**EXTRACTED RECORDS**
::::::

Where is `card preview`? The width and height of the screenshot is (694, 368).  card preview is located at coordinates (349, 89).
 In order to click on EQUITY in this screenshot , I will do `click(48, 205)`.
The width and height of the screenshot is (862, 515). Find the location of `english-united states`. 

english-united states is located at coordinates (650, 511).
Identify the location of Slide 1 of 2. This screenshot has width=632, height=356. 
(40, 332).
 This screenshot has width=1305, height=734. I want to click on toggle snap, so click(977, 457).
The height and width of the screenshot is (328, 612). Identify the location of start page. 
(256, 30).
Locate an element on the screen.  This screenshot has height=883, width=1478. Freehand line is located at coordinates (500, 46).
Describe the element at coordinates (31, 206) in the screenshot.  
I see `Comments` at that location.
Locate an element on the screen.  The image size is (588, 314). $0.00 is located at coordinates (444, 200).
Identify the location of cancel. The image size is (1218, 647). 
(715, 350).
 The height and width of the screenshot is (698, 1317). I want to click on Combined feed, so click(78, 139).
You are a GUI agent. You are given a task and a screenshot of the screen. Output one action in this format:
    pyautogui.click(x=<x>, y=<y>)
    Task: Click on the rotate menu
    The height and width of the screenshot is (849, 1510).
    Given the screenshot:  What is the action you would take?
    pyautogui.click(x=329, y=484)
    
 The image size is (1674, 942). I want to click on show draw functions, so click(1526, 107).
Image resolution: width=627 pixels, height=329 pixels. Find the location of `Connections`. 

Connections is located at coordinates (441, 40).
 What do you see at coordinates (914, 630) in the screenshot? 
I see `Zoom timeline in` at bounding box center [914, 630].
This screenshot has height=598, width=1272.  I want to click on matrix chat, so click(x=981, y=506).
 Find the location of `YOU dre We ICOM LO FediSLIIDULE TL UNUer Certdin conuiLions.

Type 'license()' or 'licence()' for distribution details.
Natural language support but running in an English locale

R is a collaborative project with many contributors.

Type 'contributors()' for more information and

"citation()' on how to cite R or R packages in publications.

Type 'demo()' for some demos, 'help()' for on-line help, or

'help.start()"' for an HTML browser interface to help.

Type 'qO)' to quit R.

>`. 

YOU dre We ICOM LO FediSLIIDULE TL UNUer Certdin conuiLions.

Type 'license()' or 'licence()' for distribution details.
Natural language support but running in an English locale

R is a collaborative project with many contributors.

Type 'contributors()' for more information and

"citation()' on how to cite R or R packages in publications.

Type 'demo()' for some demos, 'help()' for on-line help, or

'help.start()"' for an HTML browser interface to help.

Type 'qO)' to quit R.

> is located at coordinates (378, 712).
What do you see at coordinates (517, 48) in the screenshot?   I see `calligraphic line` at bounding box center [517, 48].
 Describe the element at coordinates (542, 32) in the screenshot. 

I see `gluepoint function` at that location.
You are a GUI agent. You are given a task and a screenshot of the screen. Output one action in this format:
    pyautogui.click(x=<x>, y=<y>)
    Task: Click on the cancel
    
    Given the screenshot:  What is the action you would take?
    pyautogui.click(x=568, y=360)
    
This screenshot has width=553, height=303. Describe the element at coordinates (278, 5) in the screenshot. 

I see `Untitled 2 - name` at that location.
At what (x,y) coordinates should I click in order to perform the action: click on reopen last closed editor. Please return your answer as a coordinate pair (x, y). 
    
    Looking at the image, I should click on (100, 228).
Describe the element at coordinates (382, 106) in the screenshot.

::::::

**GIVEN REQUEST**
Reproduce all of the lines above, unchanged.

**WRITTEN SOLUTION**
Where is `card preview`? The width and height of the screenshot is (694, 368).  card preview is located at coordinates (349, 89).
 In order to click on EQUITY in this screenshot , I will do `click(48, 205)`.
The width and height of the screenshot is (862, 515). Find the location of `english-united states`. 

english-united states is located at coordinates (650, 511).
Identify the location of Slide 1 of 2. This screenshot has width=632, height=356. 
(40, 332).
 This screenshot has width=1305, height=734. I want to click on toggle snap, so click(977, 457).
The height and width of the screenshot is (328, 612). Identify the location of start page. 
(256, 30).
Locate an element on the screen.  This screenshot has height=883, width=1478. Freehand line is located at coordinates (500, 46).
Describe the element at coordinates (31, 206) in the screenshot.  
I see `Comments` at that location.
Locate an element on the screen.  The image size is (588, 314). $0.00 is located at coordinates (444, 200).
Identify the location of cancel. The image size is (1218, 647). 
(715, 350).
 The height and width of the screenshot is (698, 1317). I want to click on Combined feed, so click(78, 139).
You are a GUI agent. You are given a task and a screenshot of the screen. Output one action in this format:
    pyautogui.click(x=<x>, y=<y>)
    Task: Click on the rotate menu
    The height and width of the screenshot is (849, 1510).
    Given the screenshot:  What is the action you would take?
    pyautogui.click(x=329, y=484)
    
 The image size is (1674, 942). I want to click on show draw functions, so click(1526, 107).
Image resolution: width=627 pixels, height=329 pixels. Find the location of `Connections`. 

Connections is located at coordinates (441, 40).
 What do you see at coordinates (914, 630) in the screenshot? 
I see `Zoom timeline in` at bounding box center [914, 630].
This screenshot has height=598, width=1272.  I want to click on matrix chat, so click(x=981, y=506).
 Find the location of `YOU dre We ICOM LO FediSLIIDULE TL UNUer Certdin conuiLions.

Type 'license()' or 'licence()' for distribution details.
Natural language support but running in an English locale

R is a collaborative project with many contributors.

Type 'contributors()' for more information and

"citation()' on how to cite R or R packages in publications.

Type 'demo()' for some demos, 'help()' for on-line help, or

'help.start()"' for an HTML browser interface to help.

Type 'qO)' to quit R.

>`. 

YOU dre We ICOM LO FediSLIIDULE TL UNUer Certdin conuiLions.

Type 'license()' or 'licence()' for distribution details.
Natural language support but running in an English locale

R is a collaborative project with many contributors.

Type 'contributors()' for more information and

"citation()' on how to cite R or R packages in publications.

Type 'demo()' for some demos, 'help()' for on-line help, or

'help.start()"' for an HTML browser interface to help.

Type 'qO)' to quit R.

> is located at coordinates (378, 712).
What do you see at coordinates (517, 48) in the screenshot?   I see `calligraphic line` at bounding box center [517, 48].
 Describe the element at coordinates (542, 32) in the screenshot. 

I see `gluepoint function` at that location.
You are a GUI agent. You are given a task and a screenshot of the screen. Output one action in this format:
    pyautogui.click(x=<x>, y=<y>)
    Task: Click on the cancel
    
    Given the screenshot:  What is the action you would take?
    pyautogui.click(x=568, y=360)
    
This screenshot has width=553, height=303. Describe the element at coordinates (278, 5) in the screenshot. 

I see `Untitled 2 - name` at that location.
At what (x,y) coordinates should I click in order to perform the action: click on reopen last closed editor. Please return your answer as a coordinate pair (x, y). 
    
    Looking at the image, I should click on (100, 228).
Describe the element at coordinates (382, 106) in the screenshot.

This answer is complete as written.